A questo punto dunque la verità della certezza sensibile è posta in ciò che inizialmente si è indicato come inessenziale: in chi sa l'oggetto - nell'Io. "l'Ora è giorno perché Io lo vedo." Tuttavia, anche l'Io è in realtà un universale esattamente come il Qui e l'Ora: l'Io è mediante il fatto di non essere questo o quell'altro Io particolare.

Dunque si pone l'essenza del sapere immediato nell'intero rapporto fra i due Questo. Hegel fa, a tal proposito, un esempio eccezionalmente chiaro: "Io, questo Io, affermo dunque il Qui come albero e, affinché il Qui non mi divenga un non-albero, non mi volto. Né m'importa che un altro Io veda il Qui come un non-albero, né mi interessa che Io stesso abbia preso in precedenza il Qui come un non-albero e l'Ora come un non-giorno. Io sono intuizione pura e per quanto mi riguarda, resto di questo avviso: l'Ora è giorno, il Qui è albero; non metto nemmeno a confronto l'uno con l'altro il Qui e l'Ora, ma mi attengo fermamente a questo rapporto immediato: l'Ora è giorno."

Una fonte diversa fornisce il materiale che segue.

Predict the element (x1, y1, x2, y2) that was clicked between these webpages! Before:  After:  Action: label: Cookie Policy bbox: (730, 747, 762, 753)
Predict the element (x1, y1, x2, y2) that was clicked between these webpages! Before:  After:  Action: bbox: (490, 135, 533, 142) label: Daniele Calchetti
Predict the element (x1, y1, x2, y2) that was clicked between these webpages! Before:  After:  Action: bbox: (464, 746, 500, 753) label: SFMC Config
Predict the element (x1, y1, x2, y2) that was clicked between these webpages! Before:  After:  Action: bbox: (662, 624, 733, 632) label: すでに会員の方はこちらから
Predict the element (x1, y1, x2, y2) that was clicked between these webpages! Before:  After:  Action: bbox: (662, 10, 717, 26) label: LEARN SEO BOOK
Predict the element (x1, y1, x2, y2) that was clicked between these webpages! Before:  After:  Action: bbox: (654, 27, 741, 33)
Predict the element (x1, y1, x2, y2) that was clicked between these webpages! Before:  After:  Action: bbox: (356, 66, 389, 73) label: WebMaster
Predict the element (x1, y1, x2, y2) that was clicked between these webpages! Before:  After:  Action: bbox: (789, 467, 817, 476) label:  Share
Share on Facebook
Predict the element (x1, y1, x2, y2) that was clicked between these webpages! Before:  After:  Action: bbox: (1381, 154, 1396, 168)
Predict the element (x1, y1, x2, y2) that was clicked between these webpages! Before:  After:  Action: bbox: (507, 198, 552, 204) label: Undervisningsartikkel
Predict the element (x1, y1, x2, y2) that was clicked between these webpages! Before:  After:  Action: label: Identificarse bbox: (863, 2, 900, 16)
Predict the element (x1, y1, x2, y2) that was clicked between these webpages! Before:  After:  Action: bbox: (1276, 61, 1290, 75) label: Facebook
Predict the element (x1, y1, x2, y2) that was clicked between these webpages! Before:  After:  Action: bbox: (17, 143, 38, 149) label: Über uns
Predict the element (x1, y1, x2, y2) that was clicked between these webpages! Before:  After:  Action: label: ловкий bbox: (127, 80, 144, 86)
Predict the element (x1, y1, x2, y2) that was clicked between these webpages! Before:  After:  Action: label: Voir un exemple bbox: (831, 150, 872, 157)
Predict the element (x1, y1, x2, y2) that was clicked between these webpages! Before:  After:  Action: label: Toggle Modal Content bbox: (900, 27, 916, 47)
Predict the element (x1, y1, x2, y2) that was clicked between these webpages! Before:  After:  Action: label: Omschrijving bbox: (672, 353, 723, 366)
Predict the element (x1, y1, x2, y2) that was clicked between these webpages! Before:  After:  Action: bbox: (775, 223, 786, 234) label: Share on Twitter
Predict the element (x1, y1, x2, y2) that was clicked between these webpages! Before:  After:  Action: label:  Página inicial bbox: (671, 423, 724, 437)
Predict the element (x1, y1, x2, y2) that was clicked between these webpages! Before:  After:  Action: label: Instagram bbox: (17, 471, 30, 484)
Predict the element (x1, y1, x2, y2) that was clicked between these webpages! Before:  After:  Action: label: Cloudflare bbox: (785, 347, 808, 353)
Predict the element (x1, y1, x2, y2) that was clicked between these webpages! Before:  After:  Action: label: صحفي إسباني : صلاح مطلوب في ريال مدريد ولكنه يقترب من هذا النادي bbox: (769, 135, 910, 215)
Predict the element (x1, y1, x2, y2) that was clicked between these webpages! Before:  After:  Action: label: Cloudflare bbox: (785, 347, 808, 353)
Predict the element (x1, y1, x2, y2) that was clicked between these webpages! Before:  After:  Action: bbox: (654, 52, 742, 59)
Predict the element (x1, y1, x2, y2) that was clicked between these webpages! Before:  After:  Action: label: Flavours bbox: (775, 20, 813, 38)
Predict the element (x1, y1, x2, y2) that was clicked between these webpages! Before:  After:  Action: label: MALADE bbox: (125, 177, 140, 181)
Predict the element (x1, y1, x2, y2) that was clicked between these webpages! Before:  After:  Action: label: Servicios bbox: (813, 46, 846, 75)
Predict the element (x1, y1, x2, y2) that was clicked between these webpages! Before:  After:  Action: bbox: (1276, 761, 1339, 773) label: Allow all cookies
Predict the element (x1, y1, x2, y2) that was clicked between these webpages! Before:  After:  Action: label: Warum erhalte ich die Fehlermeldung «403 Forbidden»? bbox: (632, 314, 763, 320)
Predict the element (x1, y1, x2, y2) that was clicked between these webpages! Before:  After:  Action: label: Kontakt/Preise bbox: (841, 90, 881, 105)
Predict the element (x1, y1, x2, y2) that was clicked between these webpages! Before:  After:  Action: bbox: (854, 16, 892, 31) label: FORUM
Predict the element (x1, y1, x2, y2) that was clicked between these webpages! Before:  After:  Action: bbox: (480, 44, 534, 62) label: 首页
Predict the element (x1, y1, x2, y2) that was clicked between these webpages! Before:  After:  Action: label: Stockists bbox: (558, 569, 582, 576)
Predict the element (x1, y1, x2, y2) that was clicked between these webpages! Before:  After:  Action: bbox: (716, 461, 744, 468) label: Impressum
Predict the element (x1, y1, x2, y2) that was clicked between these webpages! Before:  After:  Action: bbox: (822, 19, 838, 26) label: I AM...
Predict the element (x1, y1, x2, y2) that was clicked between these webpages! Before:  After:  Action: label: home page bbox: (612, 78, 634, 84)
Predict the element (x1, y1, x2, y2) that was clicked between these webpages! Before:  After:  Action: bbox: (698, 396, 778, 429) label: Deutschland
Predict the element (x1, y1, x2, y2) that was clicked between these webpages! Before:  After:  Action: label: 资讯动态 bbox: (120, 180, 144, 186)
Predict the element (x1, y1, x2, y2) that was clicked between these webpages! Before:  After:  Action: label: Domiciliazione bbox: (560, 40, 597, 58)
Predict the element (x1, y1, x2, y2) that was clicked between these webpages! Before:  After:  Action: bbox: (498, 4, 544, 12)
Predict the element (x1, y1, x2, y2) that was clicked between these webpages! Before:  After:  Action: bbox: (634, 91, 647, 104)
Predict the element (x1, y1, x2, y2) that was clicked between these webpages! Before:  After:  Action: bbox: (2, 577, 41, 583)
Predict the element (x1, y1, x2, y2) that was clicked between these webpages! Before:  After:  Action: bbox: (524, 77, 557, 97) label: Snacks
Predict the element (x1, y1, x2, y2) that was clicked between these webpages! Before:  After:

A questo punto dunque è necessario farci mostrare un tale rapporto immediato. È cioè necessario che ci si ponga nella stessa prospettiva dell'io così che esso possa indicarci il Qui e l'Ora che intende. Poniamo dunque che ci venga mostrato l'Ora: nel momento in cui viene indicato, l'Ora è già passato. Allora l'Io afferma che ciò che intendeva è l'Ora che ha indicato, l'Ora che è stato e che, adesso, non è più. Tuttavia in questo modo si sosterrebbe che l'Ora non è. Questo però è contraddittorio rispetto a quel che l'Io asseriva inizialmente, ossia che l'Ora non è un non-essere. Quindi l'Io rimuove l''Ora come “essere stato”: anche adesso dunque l'Ora è. Tuttavia dopo tutto ciò l'Io non è semplicemente ritornato all'Ora immediato da cui è partito. Ha fatto invece esperienza dell'Ora come un universale che ha in sé la molteplicità di molti Ora: "e questo è il vero Ora, l'Ora come giorno semplice che ha in sé molti Ora, cioè molte ore, e ciascuna di queste ore ha a sua volta molti minuti, e ciascuno di questi a sua volta molti Ora, ecc." Analogamente il Qui è un universale che ha in sé molti Qui.

A questo punto è palese che la verità della certezza sensibile è l'universale. Ma l'universale viene comunicato nel linguaggio. Esso infatti comunica solo il vero della certezza sensibile. Ma nel momento in cui si assume l'oggetto com'è in verità, lo si prende per vero, cioè, si percepisce.